Obuchi, who is also LDP president, drew up the list in a meeting with senior LDP officials at his official residence.
On Tuesday, the Obuchi cabinet's current ministers will resign en masse at a cabinet meeting to be held from 10 a.m., political sources said, adding Mikio Aoki, who will become chief cabinet secretary, will announce a list of new cabinet ministers around 2 p.m.
Obuchi decided to keep Finance Minister Kiichi Miyazawa and Economic Planning Agency head Taichi Sakaiya in their posts -- a move aimed at underlining his determination to help put the economy on a recovery track.
The premier's appointment of Miyazawa, a former prime minister, and Sakaiya, a best-selling author, was a selling point for his administration, which promised to revive the stalled economy when the cabinet was launched in July 1998.
Obuchi also decided to appoint former Foreign Minister Yohei Kono to the post again to entrust him with preparations for next year's Group of Eight (G-8) summit in Okinawa. Kono is a former LDP president.
The premier also decided to appoint former LDP general council head Takashi Fukaya as international trade and industry minister, and Yuya Niwa as health and welfare minister, a post he held seven years ago.
Obuchi decided to give the post of justice minister to former Defense Agency chief Hideo Usui, after former Health and Welfare Minister Takao Fujimoto declined to take it, LDP officials said.
He also decided to appoint former Economic Planning Agency head Michio Ochi to head the Financial Reconstruction Commission, the officials said.
Obuchi had initially planned to give Ochi the health and welfare portfolio but changed his mind after the LDP faction led by former party Secretary General Koichi Kato refused Obuchi's offer to have a member of the faction become head of the commission.
The Kato faction declined the offer because its members are dissatisfied with Obuchi's new party leadership choices, according to LDP sources.
Hirofumi Nakasone, son of former Prime Minister Yasuhiro Nakasone, will take the education portfolio, while the post of labor minister will be filled by Takamori Makino, a House of Representatives member.
Kayoko Shimizu, a House of Councillors member who will become new Environment Agency chief, will be the only woman in the cabinet, the officials said.
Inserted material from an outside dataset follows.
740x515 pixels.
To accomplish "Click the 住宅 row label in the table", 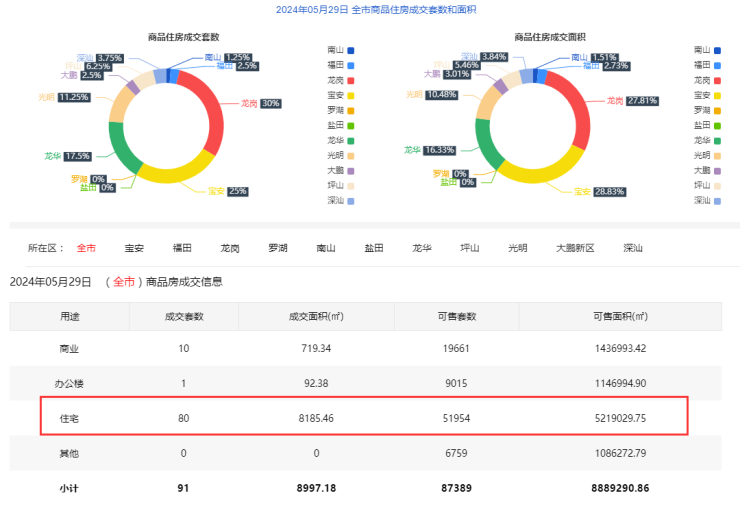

The new cabinet will have one member each from the LP and the New Komeito. The LP's Toshihiro Nikai will be appointed transport minister, while the New Komeito's Kunihiro Tsuzuki will become the head of the Management and Coordination Agency, the officials said.
Obuchi completed the cabinet lineup after concluding a policy accord with LP leader Ichiro Ozawa and New Komeito leader Takenori Kanzaki earlier in the day.
The accord capped more than two months of talks between the parties, which began after the No. 2 opposition New Komeito decided in July to join the LDP-LP coalition.
The parties reached a compromise on a plan to cut 50 seats from the 500-member lower house -- the major stumbling block on a policy deal.
According to the LDP-proposed compromise, the parties will first seek to eliminate 20 proportional representation seats during the extraordinary Diet session expected to be convened in early November.
The parties will then seek to further reduce 30 seats, mainly from single-seat constituencies, depending on the results of a national census slated for the fall of 2000.
The LP had initially insisted on the elimination of 50 of the 200 lower house seats elected through proportional representation. The New Komeito strongly opposed the plan because more than half of its lower house members were elected that way.
The three-party agreement also stipulates that revenues from the consumption tax will eventually be used solely for welfare purposes.
The new coalition will give the ruling bloc a majority in the opposition-controlled House of Councillors, the upper house of Japan's bicameral Diet.
Obuchi initially planned to launch the coalition last Friday but postponed it in order to cope with the major nuclear accident at Tokaimura, Ibaraki Prefecture.